Executor Overview
=================

Most computationally expensive libEnsemble workflows involve launching applications
from a :ref:`sim_f<api_sim_f>` or :ref:`gen_f<api_gen_f>` running on a worker to the
compute nodes of a supercomputer, cluster, or other compute resource.

The **Executor** provides a portable interface for running applications on any system.

.. dropdown:: Detailed description

    An **Executor** interface is provided by libEnsemble to remove the burden
    of system interaction from the user and improve workflow portability. Users
    first register their applications to Executor instances, which then return
    corresponding ``Task`` objects upon submission within user functions.

    **Task** attributes and retrieval functions can be queried to determine
    the status of running application instances. Functions are also provided
    to access and interrogate files in the task's working directory.

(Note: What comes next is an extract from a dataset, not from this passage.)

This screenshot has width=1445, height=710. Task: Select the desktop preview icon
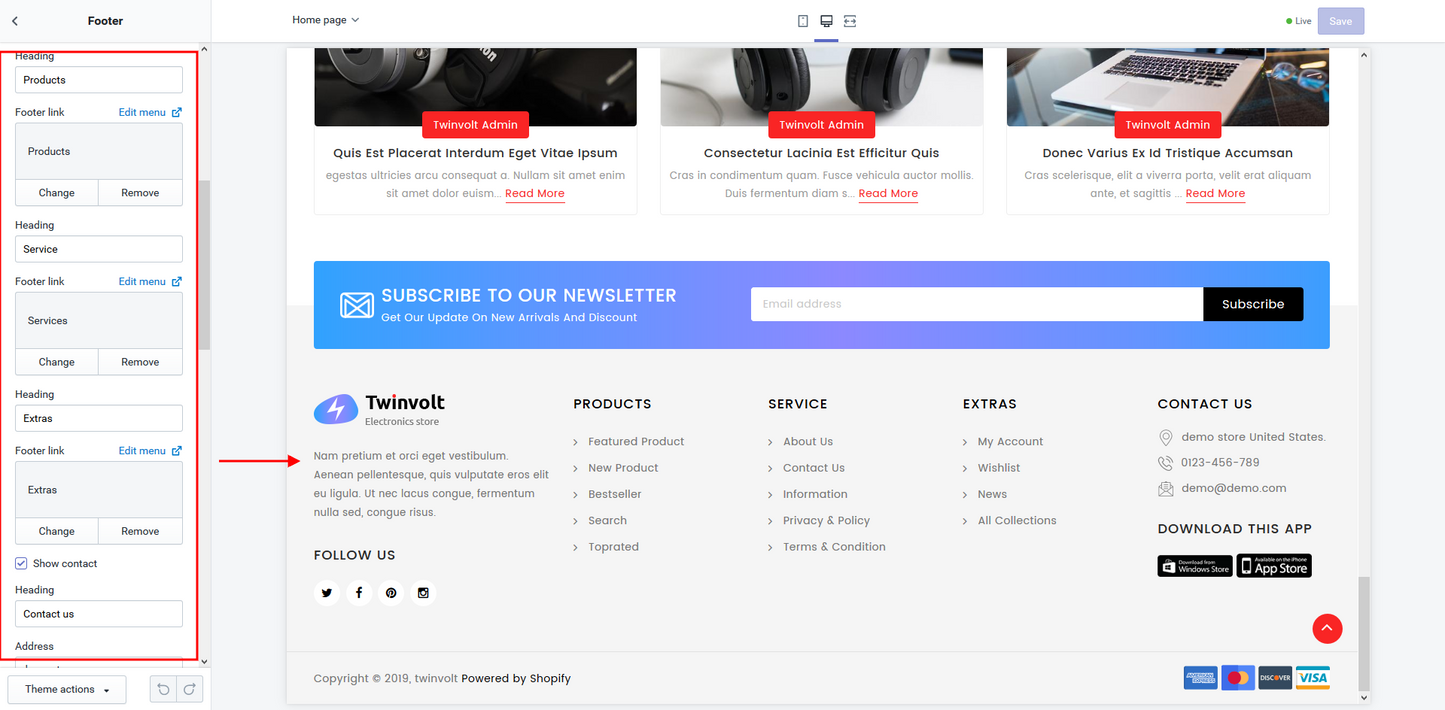click(x=825, y=20)
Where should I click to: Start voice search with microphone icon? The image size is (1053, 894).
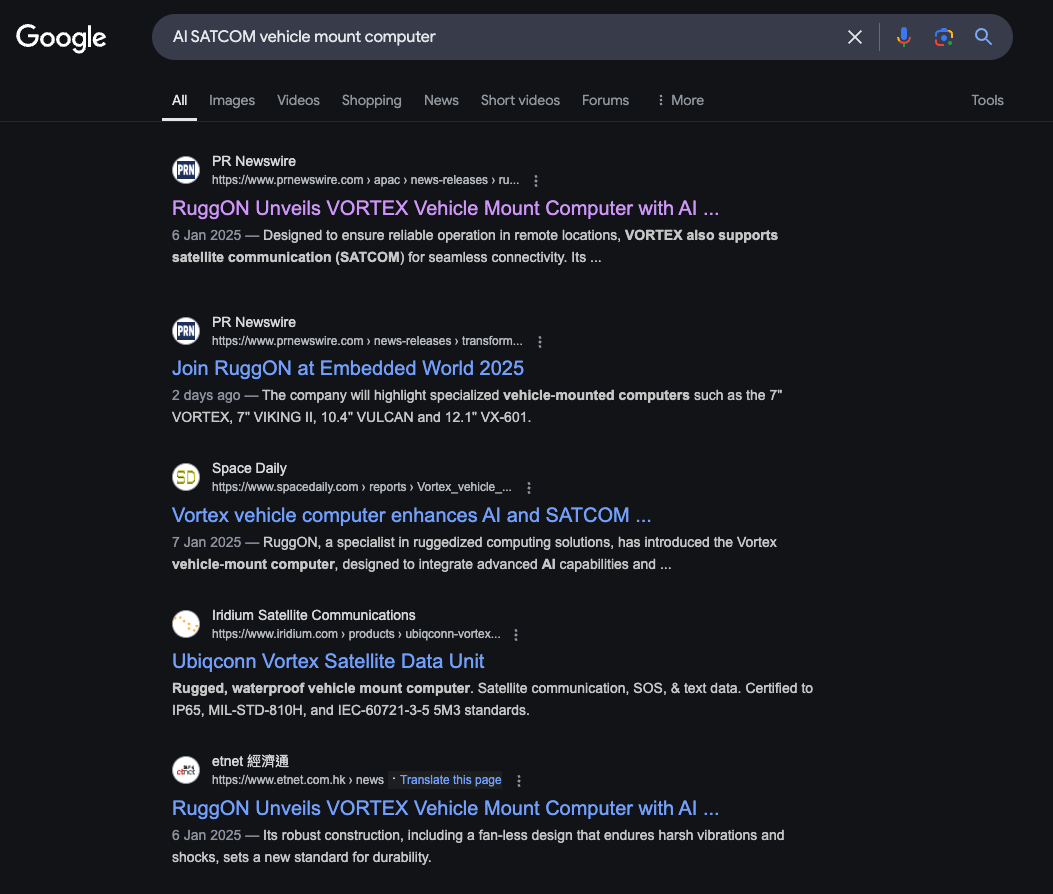[x=904, y=37]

    libEnsemble's Executors and Tasks contain many familiar features and methods
    to Python's native `concurrent futures`_ interface. Executors feature the
    ``submit()`` function for launching apps (detailed below),  but currently do
    not support ``map()`` or ``shutdown()``. Tasks are much like ``futures``.
    They feature the ``cancel()``, ``cancelled()``, ``running()``, ``done()``,
    ``result()``, and ``exception()`` functions from the standard.

    The main ``Executor`` class can subprocess serial applications in place,
    while the ``MPIExecutor`` is used for running MPI applications.

    Typically, users choose and parameterize their ``Executor`` objects in their
    calling scripts, where each executable generator or simulation application is
    registered to it. Once in the user-side worker code (sim/gen func), the Executor
    can be retrieved without any need to specify the type.

    Once the Executor is retrieved, tasks can be submitted by specifying the
    ``app_name`` from registration in the calling script alongside other optional
    parameters described in the API.

Basic usage
-----------

**In calling script**

To set up an MPI executor, register an MPI application, and add
to the ensemble object.

.. code-block:: python

    from libensemble import Ensemble
    from libensemble.executors import MPIExecutor

    exctr = MPIExecutor()
    exctr.register_app(full_path="/path/to/my/exe", app_name="sim1")
    ensemble = Ensemble(executor=exctr)

If using the ``libE()`` call, the Executor in the calling script does **not**
have to be passed to the ``libE()`` function. It is transferred via the
``Executor.executor`` class variable.

**In user simulation function**::

    def sim_func(H, persis_info, sim_specs, libE_info):

        input_param = str(int(H["x"][0][0]))
        exctr = libE_info["executor"]

        task = exctr.submit(
            app_name="sim1",
            num_procs=8,
            app_args=input_param,
            stdout="out.txt",
            stderr="err.txt",
        )

        # Wait for task to complete
        task.wait()

Example use-cases:

* :doc:`Electrostatic Forces example <../tutorials/executor_forces_tutorial>`: Launches the ``forces.x`` MPI application.

* :doc:`Forces example with GPUs <../tutorials/forces_gpu_tutorial>`: Auto-assigns GPUs via executor.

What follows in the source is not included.